##### Extracted records #####

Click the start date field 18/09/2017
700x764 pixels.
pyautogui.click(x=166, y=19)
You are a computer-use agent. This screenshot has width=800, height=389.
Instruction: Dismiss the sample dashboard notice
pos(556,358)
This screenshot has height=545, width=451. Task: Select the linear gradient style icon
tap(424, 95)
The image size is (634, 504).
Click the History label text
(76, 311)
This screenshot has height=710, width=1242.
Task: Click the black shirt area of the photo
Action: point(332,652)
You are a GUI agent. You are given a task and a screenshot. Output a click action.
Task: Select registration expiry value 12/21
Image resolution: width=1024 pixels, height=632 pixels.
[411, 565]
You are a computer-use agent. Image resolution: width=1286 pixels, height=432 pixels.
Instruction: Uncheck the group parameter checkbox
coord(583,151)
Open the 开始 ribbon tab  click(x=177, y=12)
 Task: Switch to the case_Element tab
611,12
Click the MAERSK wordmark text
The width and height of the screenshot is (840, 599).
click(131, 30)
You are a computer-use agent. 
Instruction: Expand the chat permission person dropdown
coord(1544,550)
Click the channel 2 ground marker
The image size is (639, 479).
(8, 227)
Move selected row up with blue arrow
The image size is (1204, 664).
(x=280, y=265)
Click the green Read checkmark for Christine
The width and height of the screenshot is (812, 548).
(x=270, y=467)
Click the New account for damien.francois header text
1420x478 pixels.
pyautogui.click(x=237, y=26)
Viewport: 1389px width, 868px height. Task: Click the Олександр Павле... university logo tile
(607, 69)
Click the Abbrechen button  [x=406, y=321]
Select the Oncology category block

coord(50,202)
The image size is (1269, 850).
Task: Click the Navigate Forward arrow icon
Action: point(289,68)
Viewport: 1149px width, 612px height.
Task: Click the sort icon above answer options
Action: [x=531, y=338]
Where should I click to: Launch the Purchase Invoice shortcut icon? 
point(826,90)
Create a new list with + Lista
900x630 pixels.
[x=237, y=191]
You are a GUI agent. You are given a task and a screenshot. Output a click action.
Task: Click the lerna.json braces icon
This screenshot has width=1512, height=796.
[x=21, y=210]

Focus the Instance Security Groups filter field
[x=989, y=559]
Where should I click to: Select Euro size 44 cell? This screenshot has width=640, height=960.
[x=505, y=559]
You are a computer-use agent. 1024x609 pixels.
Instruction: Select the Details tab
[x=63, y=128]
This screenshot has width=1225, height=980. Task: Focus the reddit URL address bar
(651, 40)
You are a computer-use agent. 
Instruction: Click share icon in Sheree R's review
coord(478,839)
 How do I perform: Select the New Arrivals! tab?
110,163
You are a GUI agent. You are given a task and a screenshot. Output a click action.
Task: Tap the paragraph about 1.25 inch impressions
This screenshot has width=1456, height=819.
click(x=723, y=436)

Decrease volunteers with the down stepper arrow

#####

Exercise directions -> The expected result is a copy of each line in the records where "computer" appears.

Output of the exercise ->
You are a computer-use agent. This screenshot has width=800, height=389.
You are a computer-use agent. Image resolution: width=1286 pixels, height=432 pixels.
You are a computer-use agent. 
You are a computer-use agent. 1024x609 pixels.
You are a computer-use agent. 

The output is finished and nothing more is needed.